▸ **KUTIPAN DOKUMEN**:
━━━━━━━━━━

Tuturan ilokusi (Illocutionary Utterances) adalah bagian kalimat yang menempati posisi kutipan (quotation). Berikut adalah contoh dari tuturan atau ujaran ilokusi.

An illocutionary utterance is spoken with intention of making contact with a listener. Illocutionary utterances are usually sentences that contain propositional utterances, that is, they refer to things in the word—but it is their intentional that is of the most importance. http://rdillman.com/HFCL/TUTOR/Relation/relate2.html)

Dari kutipan tersebut di atas dapat disimpulkan bahwa tuturan ilokusi itu diucapkan dengan tujuan menghubungi pendengar. Tuturan ilokusi biasanya berupa kalimat yang mengandung tuturan proposisi, yaitu, proposisi yang merujuk pada segala sesuatu yang dianggap paling penting di dunia ini. Dalam hal ini tujuan penutur itu sangat memiliki peranan penting dan sangat menentukan terhadap makna tuturan yang dimaksud.
Berikut adalah contohnya:
Tsu : “I am tired.”

━━━━━━━━━━

▸ **BLOK DATA**:
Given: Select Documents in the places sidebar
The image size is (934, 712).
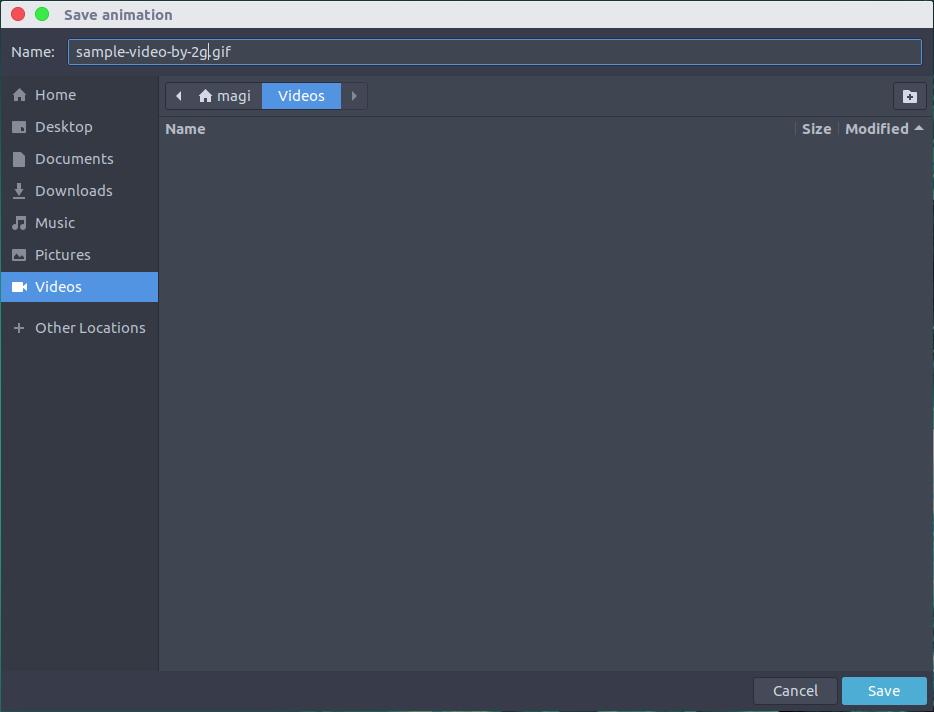Looking at the screenshot, I should coord(79,159).
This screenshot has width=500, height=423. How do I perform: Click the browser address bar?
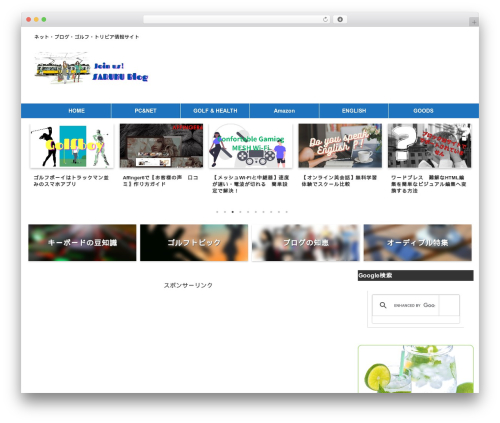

━━━━━━━━━━

▸ **TUGAS SINGKAT 1**:
Menurut kutipan dokumen tentang tuturan ilokusi, dengan tujuan apa tuturan ilokusi diucapkan?
▸ **TUGAS SINGKAT 2**:
Teruskan teks tentang tuturan ilokusi mulai dari kalimat terakhir yang ditampilkan.

▸ **HASIL TUGAS 1**:
Tuturan ilokusi diucapkan dengan tujuan menghubungi pendengar.

▸ **HASIL TUGAS 2**:
Tsa : “Saya lelah.”

Tuturan apa yang sebenarnya dituturkan oleh penutur dalam contoh kalimat di atas? Berdasar pada tujuan si penutur, tuturan tersebut mungkin mengandung maksud sebagai berikut:
Berdasarkan konteksnya, tuturan ”I am tired” tersebut mengandung beberapa kemungkinan tujuan untuk:
1) Menjawab seorang teman yang baru saja menanyakan apa yang saya rasakan. Dalam konteks ini tuturan ”I am tired” mengandung makna ”I am fatigued” dan berbentuk pernyataan (statement).
2) Menolak dengan sopan seseorang yang saya coba hindari karena dia mengajak apakah saya bersedia pergi dansa bersamanya nanti malam. . Dalam konteks ini tuturan ”I am tired” mengandung makna ”I’d rather not” dan berbentuk pernyataan (statement).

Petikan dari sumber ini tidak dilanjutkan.